Otto Georg Gustav Karlowa (26 July 1883 – 9 April 1940) was a German Naval Officer, Diplomat and Nazi Party Organizer in Britain.

Karlowa was born in Heidelberg on 26 July 1883. At his family's behest, he joined the Imperial German Navy in 1901. He was commander of the torpedo boat SMS S54 at the Battle of Jutland in May 1916
 (Note: Groos also states that he was commander of the 6th Half-Flotilla at Jutland, as does the German commander at Jutland, Admiral Scheer
, although it is more likely that Korvettenkapitän Theodor Riedel held that post at the start of the battle; see Groos, Op. Cit., p. 304.), and by June 1918 he was commander of the 5th Half-Flotilla of the 3rd Torpedo Boat Flotilla, based in Flanders. In 1919 he retired from the Navy with the rank of Korvettenkapitän (Lieutenant-Commander) (Note: There were three grades of Captain in the German Navy (Korvettenkapitän, Fregattenkapitän and Kapitän zur See, roughly corresponding to Lieutenant-Commander, Commander and Captain, respectively. Karlowa's highest rank is variously reported as Captain, Korvettenkapitän and Lieutenant-Commander.).

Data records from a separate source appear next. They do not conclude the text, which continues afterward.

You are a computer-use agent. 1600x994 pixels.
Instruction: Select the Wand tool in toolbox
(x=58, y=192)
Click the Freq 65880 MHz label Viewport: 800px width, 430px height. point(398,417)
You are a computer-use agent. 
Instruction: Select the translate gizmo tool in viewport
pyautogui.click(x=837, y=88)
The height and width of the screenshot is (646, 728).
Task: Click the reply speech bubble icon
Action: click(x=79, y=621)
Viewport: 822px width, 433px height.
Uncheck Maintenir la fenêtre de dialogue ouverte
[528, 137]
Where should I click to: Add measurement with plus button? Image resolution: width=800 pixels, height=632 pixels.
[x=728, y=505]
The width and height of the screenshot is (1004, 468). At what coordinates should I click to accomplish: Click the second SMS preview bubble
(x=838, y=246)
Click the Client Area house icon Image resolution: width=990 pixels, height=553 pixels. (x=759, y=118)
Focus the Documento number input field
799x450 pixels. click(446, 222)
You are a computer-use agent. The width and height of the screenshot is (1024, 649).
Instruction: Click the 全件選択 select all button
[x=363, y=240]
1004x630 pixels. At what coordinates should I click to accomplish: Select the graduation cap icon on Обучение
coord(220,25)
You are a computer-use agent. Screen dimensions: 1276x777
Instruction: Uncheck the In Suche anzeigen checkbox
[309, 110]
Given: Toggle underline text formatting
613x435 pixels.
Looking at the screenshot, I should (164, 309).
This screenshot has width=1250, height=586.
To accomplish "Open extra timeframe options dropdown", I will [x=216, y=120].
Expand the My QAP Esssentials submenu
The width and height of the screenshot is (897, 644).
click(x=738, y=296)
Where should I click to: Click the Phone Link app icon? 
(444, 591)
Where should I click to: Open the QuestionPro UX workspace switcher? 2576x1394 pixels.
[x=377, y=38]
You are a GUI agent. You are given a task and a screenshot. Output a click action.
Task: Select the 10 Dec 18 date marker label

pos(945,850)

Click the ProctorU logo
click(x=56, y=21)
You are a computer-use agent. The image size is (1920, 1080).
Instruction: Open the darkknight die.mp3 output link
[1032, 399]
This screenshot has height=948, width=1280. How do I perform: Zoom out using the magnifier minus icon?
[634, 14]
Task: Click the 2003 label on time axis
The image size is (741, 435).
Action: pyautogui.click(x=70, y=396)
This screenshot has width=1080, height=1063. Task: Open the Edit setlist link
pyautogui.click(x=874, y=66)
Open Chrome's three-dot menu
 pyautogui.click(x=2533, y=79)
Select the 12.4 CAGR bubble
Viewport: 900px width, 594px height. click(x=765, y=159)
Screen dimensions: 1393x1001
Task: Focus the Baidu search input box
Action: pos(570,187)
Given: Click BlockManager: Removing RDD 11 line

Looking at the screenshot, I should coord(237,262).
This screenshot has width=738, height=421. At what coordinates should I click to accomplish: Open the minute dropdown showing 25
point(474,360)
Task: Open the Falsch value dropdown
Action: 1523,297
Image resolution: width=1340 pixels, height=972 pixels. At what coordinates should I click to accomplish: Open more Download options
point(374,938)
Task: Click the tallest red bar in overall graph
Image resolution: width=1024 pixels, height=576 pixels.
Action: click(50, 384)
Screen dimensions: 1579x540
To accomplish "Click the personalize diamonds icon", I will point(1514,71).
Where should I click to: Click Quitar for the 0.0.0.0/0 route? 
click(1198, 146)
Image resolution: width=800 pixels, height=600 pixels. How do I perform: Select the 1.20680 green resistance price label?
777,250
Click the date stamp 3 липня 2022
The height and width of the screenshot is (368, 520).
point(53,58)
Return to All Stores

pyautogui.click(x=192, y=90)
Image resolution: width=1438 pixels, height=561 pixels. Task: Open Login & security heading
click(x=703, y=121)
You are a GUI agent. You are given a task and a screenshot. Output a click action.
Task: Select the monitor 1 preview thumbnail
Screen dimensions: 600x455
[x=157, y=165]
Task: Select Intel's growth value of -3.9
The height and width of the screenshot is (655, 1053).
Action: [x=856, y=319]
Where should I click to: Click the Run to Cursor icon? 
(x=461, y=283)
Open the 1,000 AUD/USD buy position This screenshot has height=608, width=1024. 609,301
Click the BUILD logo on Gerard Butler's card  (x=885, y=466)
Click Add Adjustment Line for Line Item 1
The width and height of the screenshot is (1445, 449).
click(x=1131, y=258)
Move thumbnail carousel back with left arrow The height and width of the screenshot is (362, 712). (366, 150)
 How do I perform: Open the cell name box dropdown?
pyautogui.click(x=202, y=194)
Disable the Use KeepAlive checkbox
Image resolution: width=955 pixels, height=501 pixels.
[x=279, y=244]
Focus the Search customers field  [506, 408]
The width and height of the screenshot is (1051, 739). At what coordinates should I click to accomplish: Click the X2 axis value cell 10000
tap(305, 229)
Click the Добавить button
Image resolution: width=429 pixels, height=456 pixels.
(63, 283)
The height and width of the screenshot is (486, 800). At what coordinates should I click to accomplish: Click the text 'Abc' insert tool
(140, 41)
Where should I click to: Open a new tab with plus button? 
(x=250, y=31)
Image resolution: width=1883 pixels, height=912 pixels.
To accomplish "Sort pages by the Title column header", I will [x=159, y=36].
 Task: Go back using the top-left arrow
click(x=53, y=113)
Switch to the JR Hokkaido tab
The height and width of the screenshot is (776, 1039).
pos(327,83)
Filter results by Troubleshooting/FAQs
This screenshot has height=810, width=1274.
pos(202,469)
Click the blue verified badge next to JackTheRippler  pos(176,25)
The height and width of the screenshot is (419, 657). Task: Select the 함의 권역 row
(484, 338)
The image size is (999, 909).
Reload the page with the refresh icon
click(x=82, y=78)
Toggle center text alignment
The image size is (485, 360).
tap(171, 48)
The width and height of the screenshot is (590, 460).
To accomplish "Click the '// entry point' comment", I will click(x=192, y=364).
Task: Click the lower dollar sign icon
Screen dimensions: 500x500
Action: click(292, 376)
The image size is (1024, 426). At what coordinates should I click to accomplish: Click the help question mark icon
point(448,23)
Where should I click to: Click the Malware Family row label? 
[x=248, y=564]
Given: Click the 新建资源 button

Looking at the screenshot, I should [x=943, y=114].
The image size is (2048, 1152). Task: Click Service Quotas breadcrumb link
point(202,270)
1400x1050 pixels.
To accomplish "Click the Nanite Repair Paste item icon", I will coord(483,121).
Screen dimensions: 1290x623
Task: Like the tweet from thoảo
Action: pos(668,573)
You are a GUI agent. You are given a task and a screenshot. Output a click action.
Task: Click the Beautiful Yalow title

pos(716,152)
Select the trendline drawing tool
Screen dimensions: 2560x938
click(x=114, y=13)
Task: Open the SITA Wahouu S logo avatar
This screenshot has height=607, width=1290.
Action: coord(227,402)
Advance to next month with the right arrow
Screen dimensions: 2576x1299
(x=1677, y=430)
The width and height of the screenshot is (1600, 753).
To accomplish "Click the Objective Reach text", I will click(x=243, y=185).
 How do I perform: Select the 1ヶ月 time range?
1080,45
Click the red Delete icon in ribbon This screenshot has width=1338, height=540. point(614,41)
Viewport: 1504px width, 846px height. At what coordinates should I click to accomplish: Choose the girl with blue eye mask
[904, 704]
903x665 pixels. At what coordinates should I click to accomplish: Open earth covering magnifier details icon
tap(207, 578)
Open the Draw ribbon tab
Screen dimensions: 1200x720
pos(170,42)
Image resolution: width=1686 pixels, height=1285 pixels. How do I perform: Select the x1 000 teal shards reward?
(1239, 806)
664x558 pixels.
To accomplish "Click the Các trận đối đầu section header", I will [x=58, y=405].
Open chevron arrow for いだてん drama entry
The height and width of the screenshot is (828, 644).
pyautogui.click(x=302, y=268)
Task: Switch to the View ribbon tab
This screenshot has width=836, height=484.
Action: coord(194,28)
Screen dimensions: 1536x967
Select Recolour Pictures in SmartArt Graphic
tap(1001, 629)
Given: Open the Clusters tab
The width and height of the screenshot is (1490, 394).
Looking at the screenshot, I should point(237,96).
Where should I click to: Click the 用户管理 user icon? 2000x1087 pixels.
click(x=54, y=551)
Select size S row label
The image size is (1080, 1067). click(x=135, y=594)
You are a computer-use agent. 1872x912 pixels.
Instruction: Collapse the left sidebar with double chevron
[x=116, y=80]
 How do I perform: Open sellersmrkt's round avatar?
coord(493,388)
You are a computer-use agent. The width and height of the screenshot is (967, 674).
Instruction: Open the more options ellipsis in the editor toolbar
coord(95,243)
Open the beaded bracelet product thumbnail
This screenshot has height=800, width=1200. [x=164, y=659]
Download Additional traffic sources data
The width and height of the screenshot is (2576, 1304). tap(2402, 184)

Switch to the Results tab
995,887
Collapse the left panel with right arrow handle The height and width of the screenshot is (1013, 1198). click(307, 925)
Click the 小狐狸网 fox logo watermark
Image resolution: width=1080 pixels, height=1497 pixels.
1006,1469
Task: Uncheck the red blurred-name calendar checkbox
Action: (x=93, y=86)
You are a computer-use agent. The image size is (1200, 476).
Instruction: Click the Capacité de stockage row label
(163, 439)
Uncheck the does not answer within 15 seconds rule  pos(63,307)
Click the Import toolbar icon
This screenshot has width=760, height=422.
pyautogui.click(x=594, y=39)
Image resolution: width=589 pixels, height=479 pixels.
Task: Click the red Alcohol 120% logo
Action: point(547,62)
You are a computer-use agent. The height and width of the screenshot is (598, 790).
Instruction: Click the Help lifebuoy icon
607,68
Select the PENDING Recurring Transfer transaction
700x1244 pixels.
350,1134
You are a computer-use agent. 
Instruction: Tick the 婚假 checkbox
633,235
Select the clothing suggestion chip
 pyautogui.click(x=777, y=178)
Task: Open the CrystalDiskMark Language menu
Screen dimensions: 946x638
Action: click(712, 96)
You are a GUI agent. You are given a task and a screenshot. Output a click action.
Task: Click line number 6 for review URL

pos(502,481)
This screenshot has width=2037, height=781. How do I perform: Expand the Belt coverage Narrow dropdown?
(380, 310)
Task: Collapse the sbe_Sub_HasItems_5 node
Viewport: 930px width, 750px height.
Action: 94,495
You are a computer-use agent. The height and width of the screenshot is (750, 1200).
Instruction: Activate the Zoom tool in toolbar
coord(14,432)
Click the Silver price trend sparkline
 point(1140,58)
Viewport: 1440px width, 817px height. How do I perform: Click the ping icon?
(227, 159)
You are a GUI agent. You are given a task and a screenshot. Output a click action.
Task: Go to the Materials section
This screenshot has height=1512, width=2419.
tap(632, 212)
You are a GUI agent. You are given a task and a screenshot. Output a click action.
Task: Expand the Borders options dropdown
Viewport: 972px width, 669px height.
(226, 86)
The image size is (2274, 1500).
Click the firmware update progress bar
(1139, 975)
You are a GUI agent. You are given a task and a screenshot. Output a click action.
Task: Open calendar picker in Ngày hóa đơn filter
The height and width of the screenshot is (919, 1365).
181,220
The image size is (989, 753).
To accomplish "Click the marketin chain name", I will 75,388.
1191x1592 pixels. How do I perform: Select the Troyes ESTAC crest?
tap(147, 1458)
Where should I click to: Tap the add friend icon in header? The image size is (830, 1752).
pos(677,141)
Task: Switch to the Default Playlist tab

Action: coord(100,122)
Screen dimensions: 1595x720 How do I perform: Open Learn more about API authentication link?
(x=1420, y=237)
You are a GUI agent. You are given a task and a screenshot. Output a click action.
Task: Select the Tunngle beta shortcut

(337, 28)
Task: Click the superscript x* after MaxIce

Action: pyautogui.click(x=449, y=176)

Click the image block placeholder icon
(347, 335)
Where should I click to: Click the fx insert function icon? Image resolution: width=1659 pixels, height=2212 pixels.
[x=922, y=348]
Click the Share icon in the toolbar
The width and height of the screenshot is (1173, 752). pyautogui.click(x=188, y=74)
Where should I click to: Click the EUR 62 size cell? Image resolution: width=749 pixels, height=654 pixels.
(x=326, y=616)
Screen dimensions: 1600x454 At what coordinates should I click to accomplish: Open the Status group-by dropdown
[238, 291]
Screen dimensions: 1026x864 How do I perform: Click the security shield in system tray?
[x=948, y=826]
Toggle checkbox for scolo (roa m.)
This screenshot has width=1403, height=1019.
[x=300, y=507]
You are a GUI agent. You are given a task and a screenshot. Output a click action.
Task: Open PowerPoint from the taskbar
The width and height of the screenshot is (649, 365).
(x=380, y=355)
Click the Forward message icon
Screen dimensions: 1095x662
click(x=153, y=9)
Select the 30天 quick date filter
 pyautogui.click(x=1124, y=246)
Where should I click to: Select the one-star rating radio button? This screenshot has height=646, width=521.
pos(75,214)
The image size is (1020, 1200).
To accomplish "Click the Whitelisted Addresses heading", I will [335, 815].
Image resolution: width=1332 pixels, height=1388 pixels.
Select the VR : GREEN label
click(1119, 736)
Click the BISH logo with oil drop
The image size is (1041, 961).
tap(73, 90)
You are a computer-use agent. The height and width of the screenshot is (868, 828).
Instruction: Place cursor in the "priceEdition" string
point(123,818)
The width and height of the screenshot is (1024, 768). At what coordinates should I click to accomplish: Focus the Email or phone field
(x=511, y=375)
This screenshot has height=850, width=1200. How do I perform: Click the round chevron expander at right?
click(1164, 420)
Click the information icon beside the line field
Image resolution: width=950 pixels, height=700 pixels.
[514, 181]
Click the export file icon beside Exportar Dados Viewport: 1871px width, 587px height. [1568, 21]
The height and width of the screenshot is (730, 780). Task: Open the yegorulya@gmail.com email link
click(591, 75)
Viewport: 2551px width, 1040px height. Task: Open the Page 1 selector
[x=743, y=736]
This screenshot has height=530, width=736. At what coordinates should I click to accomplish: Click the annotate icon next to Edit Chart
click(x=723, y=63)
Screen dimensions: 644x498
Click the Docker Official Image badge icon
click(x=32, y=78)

In 1919 Karlowa married Mary Sthamer (b. 1887), daughter of Friedrich Sthamer, the German ambassador to Great Britain. Karlowa was resident in London from 1923 onwards, as a representative of various German engineering companies. He held a diplomatic post at Batavia, Dutch East Indies in the early thirties, but in 1933 he was retired by the German Foreign Ministry due to his pro-Nazi views. He returned to London (where he lived at 213 Ashley Gdns, SW1) and became a member of the Nazi Party on 1 May 1934. In the spring of 1935 became the Ortsgruppenleiter (Local Group Leader) for Nazi Party members resident in London, and from May 1937 he was Landesgruppenleiter (Country Group Leader), organizing the activities of some 500 expatriate German Nazis throughout Britain and Ireland. Karlowa and the Nazi Party members in Britain were suspected of spying and intimidating German refugees, to such an extent that British government expelled him and eight others in May 1939 for Nazi activities.

Karlowa was killed in action during the invasion of Norway during the sinking of the cruiser Blücher in Oslofjord, 9 April 1940.